Surviving Sepsis May Be in the Genes
(March 23, 2011)
New research in the April issue of Anesthesiology
shows for the first time a genetic marker in patients who have a greater likelihood of surviving sepsis.
“Sepsis is a severe illness where the body is overwhelmed by infection, and it is a leading cause of death in United States’ hospitals,” said Dr. Michael Adamzik, lead study investigator from the University of Duisburg-Essen Medical School, Germany. “We wanted to better understand whether survival was impacted by genetic markers so we could help more patients survive the infection.”
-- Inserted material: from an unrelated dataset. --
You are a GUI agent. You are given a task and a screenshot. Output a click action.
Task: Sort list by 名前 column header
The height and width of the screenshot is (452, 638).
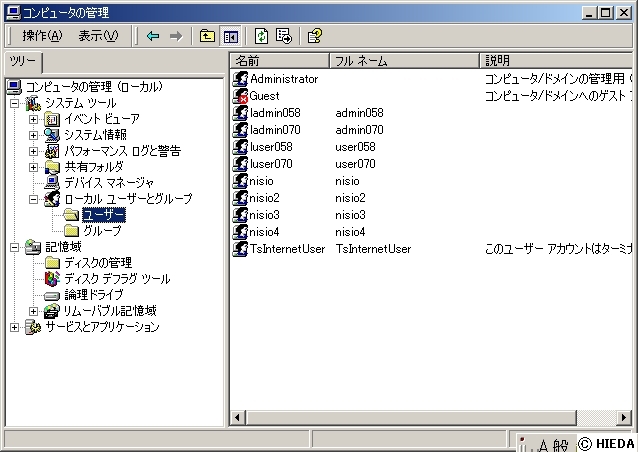tap(278, 61)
The researchers studied aquaporins (AQP) and evaluated the association between AQP genotype and survival in severe sepsis. These proteins act as water channels through biological membranes, including those of almost all cells in the human body, and regulate multiple physiological pathways. Patients with a particular AQP5 promoter genotype had a 3.6-fold increase in the risk of dying from sepsis. About the Study
The study examined 154 Germans of Caucasian ethnicity with severe sepsis. The patients were genotyped for the AQP5 promoter polymorphism. Within the AQP5 promoter, researchers identified a genetic variant in some of the patients, which alters AQP5 expression. The study showed for the first time that this common genetic variation (A/C single nucleotide polymorphism) markedly influenced survival in severe sepsis. Survival rates were 57 percent for AA genotypes, and 83 percent for combined AC/CC genotypes. People with the C allele showed an increased 30-day survival in severe sepsis.
“Our plan is that with these findings, we will perform studies that will unravel the precise molecular mechanism by which this genetic variation improves survival, and that will potentially help us develop new treatments,” said Dr. Adamzik.